Chiedeva pertanto il rigetto del ricorso.
La causa veniva trattenuta in decisione.
MOTIVI DELLA DECISIONE
Dalla documentazione versata in atti risulta che, in data 14/03/2024, la ricorrente ha ricevuto la notifica del preavviso di fermo amministrativo n. 034202400000361000.
Secondo consolidato orientamento giurisprudenziale, il contribuente che riceva un atto successivo idoneo a rendere edotto dell'esistenza della cartella (quale il preavviso di fermo) è tenuto a far valere in quella sede eventuali vizi della cartella stessa, ivi compresa l'asserita omessa notifica.
L'omessa impugnazione del preavviso di fermo determina la stabilizzazione degli effetti della cartella sottesa, con conseguente preclusione alla deduzione, in occasione dell'impugnazione di un ulteriore atto successivo (quale l'intimazione di pagamento), di vizi attinenti alla notificazione dell'atto presupposto già conosciuto.
Nel caso di specie, la ricorrente non ha impugnato il preavviso di fermo amministrativo, limitandosi a contestare la cartella solo in occasione dell'intimazione di pagamento successivamente notificata.
In ogni caso, e per completezza, l'eccezione di omessa notifica è infondata anche nel merito.
L'Agente della riscossione ha prodotto in giudizio le relate di notifica attestanti: la consegna in mani proprie della ricorrente della cartella n. 03420220013046161001 in data 13/09/2022; la consegna in mani proprie della ricorrente della cartella n. 03420220032152712000 in data 20/03/2023.

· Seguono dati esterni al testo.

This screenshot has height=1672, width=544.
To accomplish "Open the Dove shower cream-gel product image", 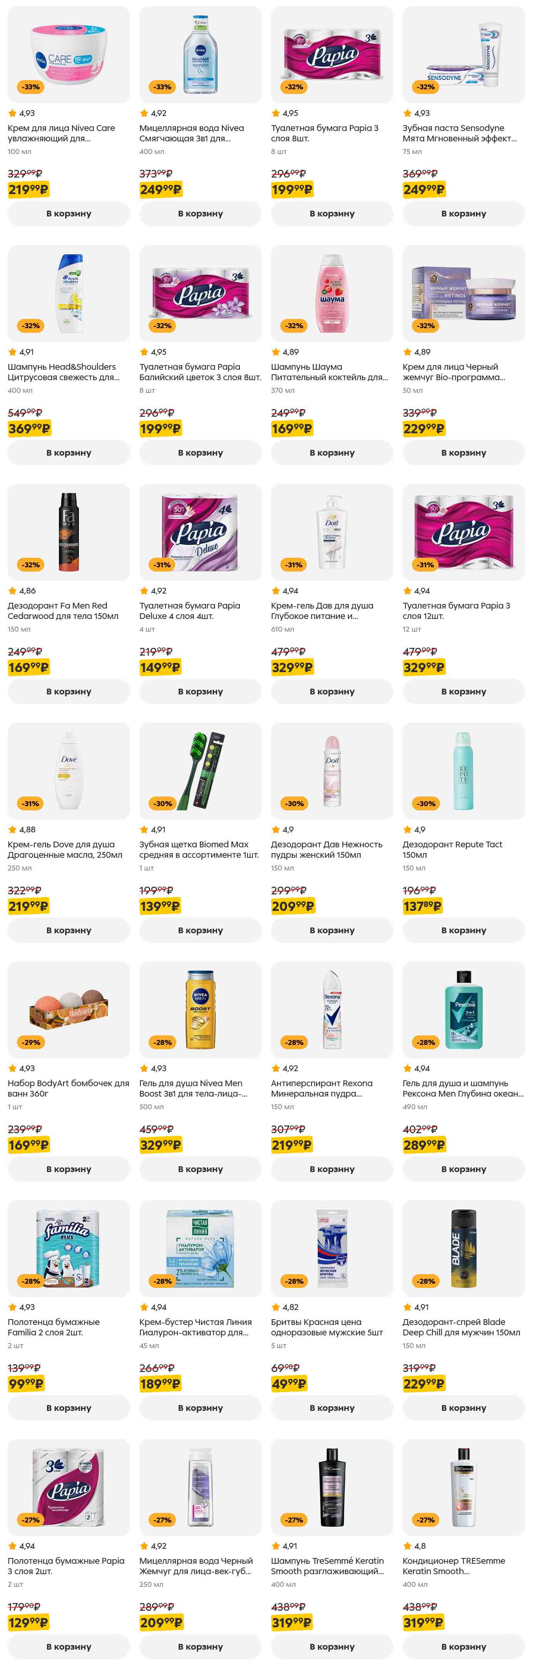I will pyautogui.click(x=69, y=770).
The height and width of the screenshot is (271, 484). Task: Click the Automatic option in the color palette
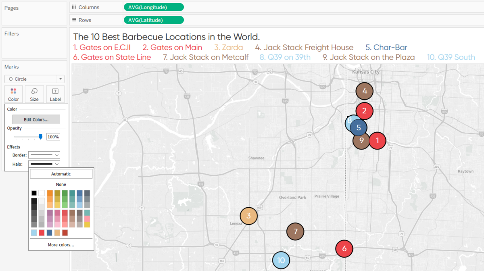coord(61,173)
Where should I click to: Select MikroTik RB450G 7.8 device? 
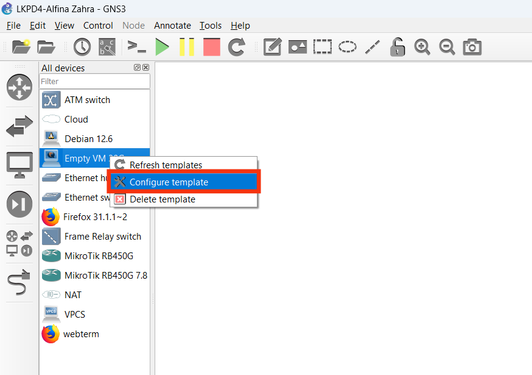click(105, 275)
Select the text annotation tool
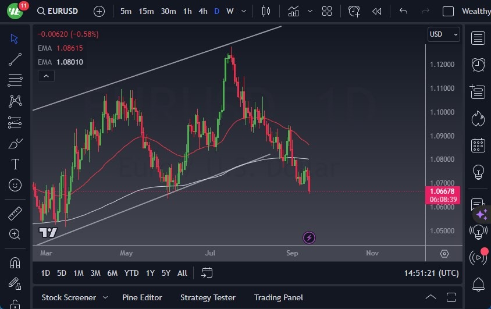 (15, 164)
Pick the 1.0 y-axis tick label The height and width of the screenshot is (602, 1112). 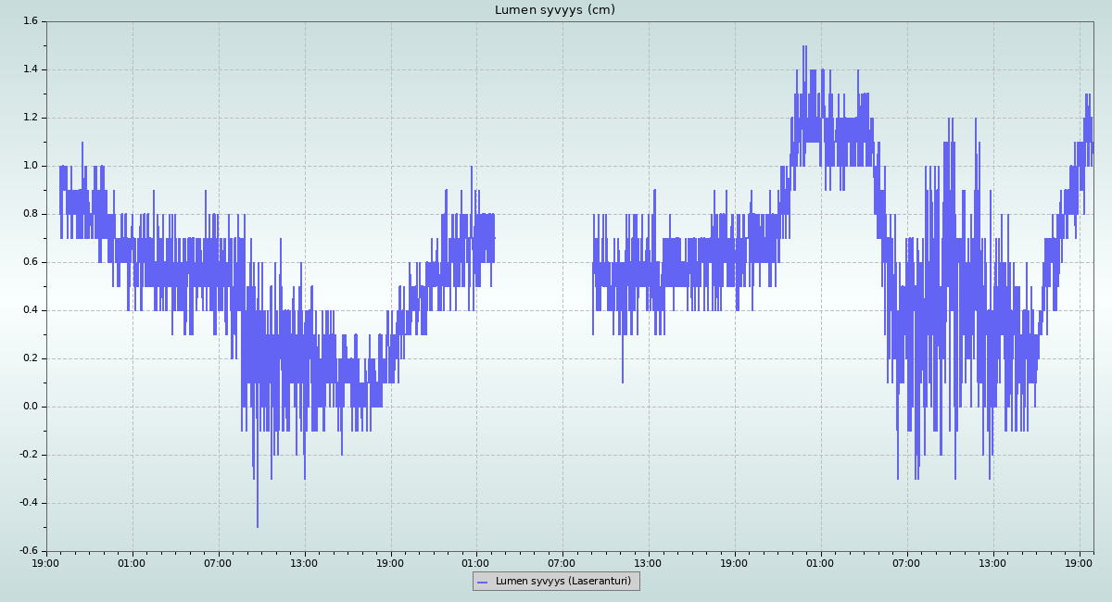pyautogui.click(x=30, y=166)
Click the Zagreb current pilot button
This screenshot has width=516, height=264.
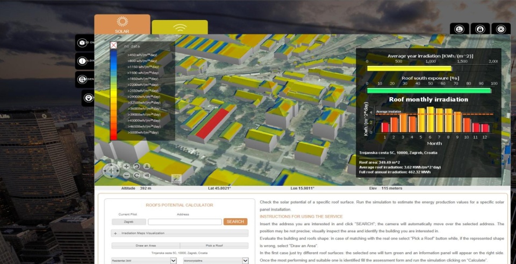[x=128, y=221]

La relata di notifica costituisce atto pubblico e fa piena prova fino a querela di falso in ordine alle attestazioni dell'ufficiale notificatore relative alle attività svolte e alle circostanze avvenute in sua presenza.
Nel caso di specie, la ricorrente si è limitata ad una generica contestazione della notifica, senza proporre querela di falso né fornire elementi idonei a superare l'efficacia probatoria delle relate prodotte.

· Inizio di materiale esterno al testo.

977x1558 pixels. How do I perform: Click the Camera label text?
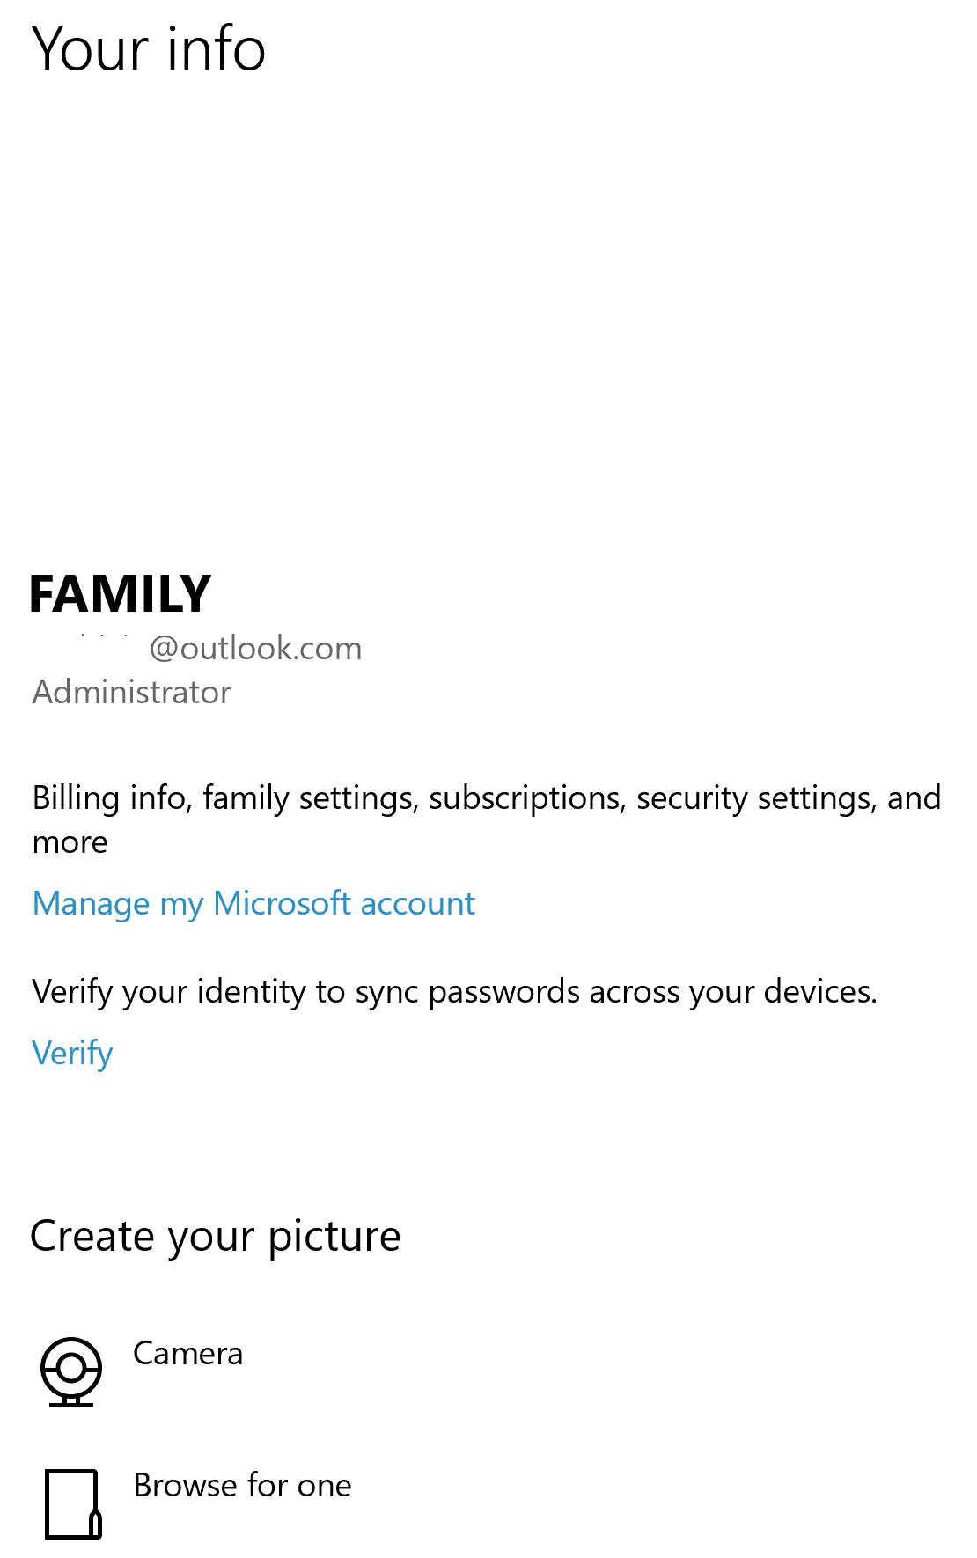tap(187, 1354)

Pertanto deve ritenersi provata la rituale notificazione delle cartelle di pagamento.
Accertata la regolare notificazione delle cartelle e rilevata la preclusione relativa alla cartella sottesa al preavviso di fermo non impugnato, l'intimazione di pagamento impugnata risulta legittimamente emessa ai sensi dell'art. 50, comma 2, del D.P.R. n. 602/1973, quale atto prodromico all'eventuale esecuzione forzata.
Non emergono ulteriori vizi formali o sostanziali idonei a determinarne l'annullamento.
Il ricorso deve pertanto essere rigettato.
Le spese di lite seguono la soccombenza e si liquidano come da dispositivo.
P.Q.M.
Il Giudice monocratico della Corte di Giustizia Tributaria di primo grado di Cosenza sez. II, così dispone:
- rigetta il ricorso;
- condanna la ricorrente al pagamento delle spese di giudizio, che liquida in euro 650,00 per compensi, oltre accessori come per legge, con attribuzione al procuratore costituito se dichiaratosi antistatario.